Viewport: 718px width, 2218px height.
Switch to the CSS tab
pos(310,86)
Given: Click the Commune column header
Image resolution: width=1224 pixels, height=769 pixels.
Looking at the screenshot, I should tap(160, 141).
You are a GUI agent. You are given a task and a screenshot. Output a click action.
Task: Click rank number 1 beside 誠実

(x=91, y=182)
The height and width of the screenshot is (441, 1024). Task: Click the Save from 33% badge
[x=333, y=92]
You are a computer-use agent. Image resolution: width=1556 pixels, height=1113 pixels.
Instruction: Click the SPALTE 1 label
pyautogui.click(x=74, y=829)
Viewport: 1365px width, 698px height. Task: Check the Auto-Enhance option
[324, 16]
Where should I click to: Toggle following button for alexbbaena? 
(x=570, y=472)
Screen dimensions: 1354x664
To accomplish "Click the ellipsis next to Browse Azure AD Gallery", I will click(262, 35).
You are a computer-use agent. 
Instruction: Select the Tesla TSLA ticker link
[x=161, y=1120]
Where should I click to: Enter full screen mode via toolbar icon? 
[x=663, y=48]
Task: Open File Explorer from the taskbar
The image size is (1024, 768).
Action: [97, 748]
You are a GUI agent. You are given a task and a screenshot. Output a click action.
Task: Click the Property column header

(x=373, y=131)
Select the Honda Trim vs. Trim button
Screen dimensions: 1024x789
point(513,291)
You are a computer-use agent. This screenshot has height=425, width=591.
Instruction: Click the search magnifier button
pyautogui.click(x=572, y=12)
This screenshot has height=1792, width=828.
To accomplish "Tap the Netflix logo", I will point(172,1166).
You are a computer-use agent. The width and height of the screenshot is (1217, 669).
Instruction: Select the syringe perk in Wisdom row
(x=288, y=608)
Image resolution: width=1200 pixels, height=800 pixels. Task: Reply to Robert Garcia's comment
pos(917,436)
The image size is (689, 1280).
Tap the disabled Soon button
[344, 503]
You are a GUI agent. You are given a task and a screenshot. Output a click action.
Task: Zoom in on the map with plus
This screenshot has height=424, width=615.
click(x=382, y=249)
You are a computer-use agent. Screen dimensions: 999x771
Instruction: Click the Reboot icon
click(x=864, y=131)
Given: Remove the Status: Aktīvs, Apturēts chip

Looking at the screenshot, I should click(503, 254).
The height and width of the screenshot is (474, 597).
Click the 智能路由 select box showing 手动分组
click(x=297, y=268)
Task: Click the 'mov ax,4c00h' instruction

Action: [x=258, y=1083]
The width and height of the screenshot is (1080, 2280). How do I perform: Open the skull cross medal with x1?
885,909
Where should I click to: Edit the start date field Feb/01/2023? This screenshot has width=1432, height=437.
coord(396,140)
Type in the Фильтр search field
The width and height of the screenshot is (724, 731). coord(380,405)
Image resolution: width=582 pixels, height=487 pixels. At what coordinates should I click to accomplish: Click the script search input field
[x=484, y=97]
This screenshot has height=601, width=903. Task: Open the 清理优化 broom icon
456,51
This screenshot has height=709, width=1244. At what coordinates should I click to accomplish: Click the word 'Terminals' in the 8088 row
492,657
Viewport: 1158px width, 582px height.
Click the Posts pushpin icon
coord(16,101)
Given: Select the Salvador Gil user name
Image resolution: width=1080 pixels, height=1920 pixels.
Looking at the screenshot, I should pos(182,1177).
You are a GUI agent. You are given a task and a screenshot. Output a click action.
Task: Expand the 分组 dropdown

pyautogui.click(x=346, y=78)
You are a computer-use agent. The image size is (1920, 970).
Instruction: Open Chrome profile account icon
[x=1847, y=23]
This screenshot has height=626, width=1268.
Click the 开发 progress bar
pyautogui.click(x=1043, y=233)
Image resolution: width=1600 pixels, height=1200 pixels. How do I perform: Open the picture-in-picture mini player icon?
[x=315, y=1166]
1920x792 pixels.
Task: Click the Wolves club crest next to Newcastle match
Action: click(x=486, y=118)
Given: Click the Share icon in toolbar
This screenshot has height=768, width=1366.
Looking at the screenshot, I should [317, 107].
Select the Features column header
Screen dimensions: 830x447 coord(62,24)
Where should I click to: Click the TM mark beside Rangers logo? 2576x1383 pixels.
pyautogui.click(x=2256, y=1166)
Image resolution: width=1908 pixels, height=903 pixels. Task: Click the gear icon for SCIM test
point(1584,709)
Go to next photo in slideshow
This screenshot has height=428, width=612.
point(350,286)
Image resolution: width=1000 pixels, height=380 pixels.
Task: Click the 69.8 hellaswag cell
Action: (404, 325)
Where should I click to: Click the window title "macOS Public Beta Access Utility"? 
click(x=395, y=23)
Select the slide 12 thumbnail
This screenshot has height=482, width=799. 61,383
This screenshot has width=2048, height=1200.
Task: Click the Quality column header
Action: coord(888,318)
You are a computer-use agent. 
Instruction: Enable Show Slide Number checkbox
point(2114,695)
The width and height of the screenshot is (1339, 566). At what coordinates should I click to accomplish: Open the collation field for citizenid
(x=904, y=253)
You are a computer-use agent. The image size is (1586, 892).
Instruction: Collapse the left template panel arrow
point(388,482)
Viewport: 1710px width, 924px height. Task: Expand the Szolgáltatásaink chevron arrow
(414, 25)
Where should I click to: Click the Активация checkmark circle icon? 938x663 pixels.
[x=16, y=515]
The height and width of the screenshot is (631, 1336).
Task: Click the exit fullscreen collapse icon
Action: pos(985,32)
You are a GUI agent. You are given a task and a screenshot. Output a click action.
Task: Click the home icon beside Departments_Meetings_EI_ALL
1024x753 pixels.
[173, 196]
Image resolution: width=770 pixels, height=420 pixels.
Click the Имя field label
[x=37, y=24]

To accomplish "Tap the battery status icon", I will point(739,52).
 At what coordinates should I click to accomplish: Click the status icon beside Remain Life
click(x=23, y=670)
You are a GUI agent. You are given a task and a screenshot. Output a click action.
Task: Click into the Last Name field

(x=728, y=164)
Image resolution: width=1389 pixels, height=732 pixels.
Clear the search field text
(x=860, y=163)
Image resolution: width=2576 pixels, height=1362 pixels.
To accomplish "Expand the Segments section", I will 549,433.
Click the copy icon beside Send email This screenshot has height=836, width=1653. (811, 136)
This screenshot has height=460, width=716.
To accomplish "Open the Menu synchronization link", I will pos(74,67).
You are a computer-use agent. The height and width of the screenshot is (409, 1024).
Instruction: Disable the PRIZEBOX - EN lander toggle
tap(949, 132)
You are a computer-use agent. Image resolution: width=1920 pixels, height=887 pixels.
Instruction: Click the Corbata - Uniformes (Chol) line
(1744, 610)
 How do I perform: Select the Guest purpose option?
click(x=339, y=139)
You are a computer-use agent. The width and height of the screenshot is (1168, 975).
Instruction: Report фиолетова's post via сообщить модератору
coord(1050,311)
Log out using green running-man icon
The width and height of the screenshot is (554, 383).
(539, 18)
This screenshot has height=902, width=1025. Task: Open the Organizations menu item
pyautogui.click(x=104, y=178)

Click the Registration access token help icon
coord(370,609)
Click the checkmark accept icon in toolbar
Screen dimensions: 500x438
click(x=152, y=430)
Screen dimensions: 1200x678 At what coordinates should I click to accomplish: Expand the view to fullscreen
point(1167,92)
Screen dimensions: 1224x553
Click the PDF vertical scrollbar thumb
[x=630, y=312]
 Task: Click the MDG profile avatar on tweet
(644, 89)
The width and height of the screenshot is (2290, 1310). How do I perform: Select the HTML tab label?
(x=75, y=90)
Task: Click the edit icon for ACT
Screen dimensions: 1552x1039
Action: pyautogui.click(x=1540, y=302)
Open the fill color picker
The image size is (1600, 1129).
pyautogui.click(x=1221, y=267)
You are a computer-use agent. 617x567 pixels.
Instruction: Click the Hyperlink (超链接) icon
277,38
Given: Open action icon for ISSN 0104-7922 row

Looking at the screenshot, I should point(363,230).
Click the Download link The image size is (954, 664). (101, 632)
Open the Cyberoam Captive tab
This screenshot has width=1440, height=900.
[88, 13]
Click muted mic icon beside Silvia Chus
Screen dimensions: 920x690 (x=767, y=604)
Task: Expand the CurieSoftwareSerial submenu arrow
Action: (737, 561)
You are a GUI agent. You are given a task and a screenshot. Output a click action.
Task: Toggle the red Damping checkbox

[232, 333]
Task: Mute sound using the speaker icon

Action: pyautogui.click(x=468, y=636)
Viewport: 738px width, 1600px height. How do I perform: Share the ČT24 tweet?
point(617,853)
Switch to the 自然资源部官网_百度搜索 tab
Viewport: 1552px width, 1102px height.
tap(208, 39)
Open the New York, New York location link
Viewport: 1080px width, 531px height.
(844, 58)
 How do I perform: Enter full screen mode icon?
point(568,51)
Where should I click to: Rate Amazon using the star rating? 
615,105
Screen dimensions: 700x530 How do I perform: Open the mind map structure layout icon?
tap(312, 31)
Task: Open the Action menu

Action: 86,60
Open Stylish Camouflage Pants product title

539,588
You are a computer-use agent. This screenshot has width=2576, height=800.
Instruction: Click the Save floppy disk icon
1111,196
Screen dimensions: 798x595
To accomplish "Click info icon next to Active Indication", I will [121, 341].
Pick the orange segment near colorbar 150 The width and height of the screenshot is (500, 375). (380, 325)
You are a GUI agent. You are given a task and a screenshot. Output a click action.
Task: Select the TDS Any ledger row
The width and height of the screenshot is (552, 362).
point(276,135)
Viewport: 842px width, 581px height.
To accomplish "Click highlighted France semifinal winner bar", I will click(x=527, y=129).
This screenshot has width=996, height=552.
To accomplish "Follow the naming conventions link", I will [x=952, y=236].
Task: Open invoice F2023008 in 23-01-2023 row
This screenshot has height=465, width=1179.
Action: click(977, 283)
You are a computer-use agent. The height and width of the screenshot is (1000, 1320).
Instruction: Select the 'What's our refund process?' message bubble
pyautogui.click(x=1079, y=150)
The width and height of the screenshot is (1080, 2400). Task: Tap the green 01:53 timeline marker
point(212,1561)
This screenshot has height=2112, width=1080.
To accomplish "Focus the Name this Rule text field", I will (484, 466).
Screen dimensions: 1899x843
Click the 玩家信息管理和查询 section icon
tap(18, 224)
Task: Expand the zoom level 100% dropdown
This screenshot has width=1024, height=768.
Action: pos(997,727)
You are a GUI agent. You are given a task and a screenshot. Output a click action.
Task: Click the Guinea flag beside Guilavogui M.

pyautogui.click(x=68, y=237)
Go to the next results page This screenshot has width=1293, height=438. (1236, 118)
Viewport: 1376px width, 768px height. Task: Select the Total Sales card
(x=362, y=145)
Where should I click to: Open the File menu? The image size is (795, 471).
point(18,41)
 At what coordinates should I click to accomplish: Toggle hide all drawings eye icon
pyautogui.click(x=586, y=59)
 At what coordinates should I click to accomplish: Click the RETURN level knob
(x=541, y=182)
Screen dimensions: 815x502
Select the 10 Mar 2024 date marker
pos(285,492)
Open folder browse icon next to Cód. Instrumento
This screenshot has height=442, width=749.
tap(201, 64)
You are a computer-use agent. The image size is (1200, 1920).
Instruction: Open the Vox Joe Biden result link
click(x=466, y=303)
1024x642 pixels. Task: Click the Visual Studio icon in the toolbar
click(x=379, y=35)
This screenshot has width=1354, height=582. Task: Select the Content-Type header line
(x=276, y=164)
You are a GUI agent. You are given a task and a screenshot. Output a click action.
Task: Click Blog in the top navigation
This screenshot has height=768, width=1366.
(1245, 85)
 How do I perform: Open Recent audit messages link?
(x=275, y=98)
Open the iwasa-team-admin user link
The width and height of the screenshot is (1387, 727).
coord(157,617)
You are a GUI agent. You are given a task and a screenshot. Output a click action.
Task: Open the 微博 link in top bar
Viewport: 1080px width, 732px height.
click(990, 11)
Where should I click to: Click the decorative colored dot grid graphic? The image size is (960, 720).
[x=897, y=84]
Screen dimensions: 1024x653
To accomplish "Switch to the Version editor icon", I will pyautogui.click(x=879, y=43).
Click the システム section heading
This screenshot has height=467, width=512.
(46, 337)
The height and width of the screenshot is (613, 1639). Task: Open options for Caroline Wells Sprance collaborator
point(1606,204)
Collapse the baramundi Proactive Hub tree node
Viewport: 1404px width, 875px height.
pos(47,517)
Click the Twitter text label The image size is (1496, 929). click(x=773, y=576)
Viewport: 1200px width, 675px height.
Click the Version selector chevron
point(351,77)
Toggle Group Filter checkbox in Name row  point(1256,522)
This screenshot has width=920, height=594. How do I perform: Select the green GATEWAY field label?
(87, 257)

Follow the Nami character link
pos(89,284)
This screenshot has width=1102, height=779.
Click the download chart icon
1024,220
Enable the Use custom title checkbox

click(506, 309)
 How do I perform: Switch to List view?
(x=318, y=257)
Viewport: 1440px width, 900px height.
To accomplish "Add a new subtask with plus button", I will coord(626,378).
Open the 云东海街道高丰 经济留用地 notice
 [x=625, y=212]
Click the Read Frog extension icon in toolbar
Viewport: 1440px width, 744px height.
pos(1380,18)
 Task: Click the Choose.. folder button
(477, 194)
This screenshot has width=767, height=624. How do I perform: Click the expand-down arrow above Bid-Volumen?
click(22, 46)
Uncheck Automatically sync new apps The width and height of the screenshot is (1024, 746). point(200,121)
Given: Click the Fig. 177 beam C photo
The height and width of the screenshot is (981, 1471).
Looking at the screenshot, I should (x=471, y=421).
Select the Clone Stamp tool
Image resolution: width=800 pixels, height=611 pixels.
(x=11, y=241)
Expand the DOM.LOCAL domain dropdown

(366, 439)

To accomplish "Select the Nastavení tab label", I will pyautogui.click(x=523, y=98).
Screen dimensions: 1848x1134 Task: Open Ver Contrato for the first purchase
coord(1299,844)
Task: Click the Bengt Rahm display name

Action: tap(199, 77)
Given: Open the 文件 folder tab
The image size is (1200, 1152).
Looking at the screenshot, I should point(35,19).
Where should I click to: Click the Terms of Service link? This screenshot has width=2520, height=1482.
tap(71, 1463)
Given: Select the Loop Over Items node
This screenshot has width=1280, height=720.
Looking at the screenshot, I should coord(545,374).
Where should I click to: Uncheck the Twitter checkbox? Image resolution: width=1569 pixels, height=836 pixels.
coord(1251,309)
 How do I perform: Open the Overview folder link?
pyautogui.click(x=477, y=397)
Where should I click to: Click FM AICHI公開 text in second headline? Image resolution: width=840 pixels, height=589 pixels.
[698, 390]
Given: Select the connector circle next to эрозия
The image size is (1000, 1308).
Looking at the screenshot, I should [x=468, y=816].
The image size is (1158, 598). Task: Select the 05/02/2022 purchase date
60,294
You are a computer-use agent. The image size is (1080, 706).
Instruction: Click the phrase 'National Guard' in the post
+++
### What to work on
All that should be written out is the stretch of lines above between the one holding "Open the 云东海街道高丰 经济留用地 notice" and the one holding "Select the Clone Stamp tool", inclusive, exactly as given.

### Answer section
Open the 云东海街道高丰 经济留用地 notice
 [x=625, y=212]
Click the Read Frog extension icon in toolbar
Viewport: 1440px width, 744px height.
pos(1380,18)
 Task: Click the Choose.. folder button
(477, 194)
This screenshot has width=767, height=624. How do I perform: Click the expand-down arrow above Bid-Volumen?
click(22, 46)
Uncheck Automatically sync new apps The width and height of the screenshot is (1024, 746). point(200,121)
Given: Click the Fig. 177 beam C photo
The height and width of the screenshot is (981, 1471).
Looking at the screenshot, I should (x=471, y=421).
Select the Clone Stamp tool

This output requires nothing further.